Collection entries:
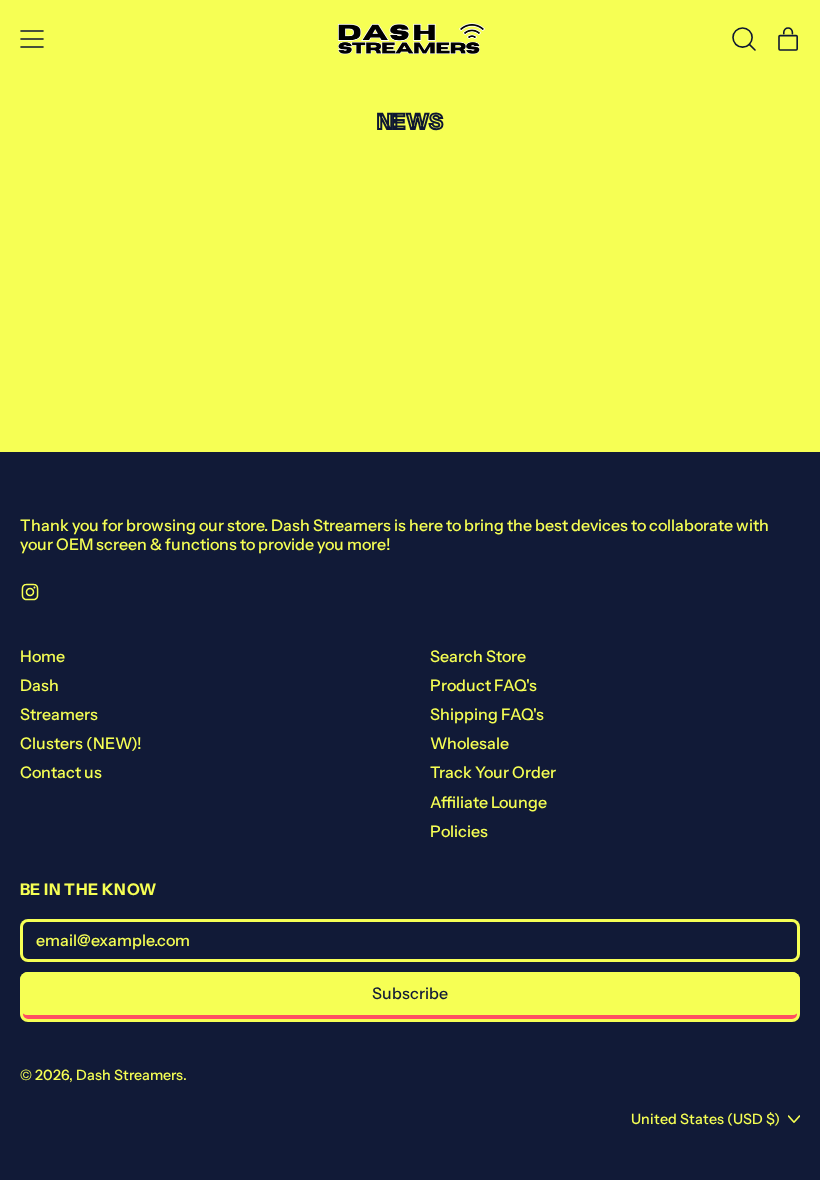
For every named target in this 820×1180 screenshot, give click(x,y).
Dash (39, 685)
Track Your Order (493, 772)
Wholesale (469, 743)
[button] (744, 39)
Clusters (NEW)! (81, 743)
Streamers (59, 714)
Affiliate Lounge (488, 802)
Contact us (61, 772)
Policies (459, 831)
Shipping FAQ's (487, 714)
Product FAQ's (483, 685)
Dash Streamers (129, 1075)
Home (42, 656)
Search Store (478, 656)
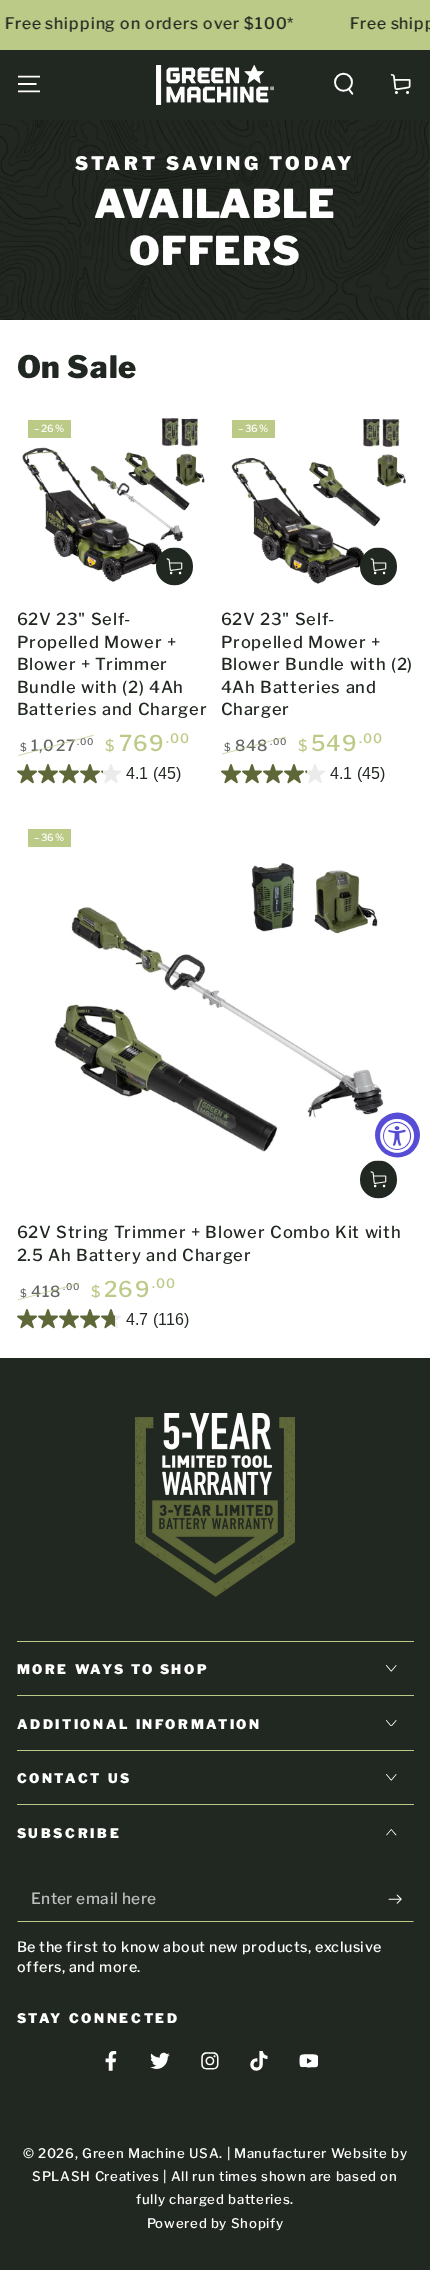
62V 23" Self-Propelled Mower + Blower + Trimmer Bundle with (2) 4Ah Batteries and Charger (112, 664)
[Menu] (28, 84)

What you have to do: Print the records exactly and omit all pictures.

Written response:
For every named target in this 820×1180 screenshot, give click(x,y).
Dash (39, 685)
Track Your Order (493, 772)
Wholesale (469, 743)
[button] (744, 39)
Clusters (NEW)! (81, 743)
Streamers (59, 714)
Affiliate Lounge (488, 802)
Contact us (61, 772)
Policies (459, 831)
Shipping FAQ's (487, 714)
Product FAQ's (483, 685)
Dash Streamers (129, 1075)
Home (42, 656)
Search Store (478, 656)
62V 23" Self-Propelled Mower + Blower + Trimmer Bundle with (2) 4Ah Batteries and Charger (112, 664)
[Menu] (28, 84)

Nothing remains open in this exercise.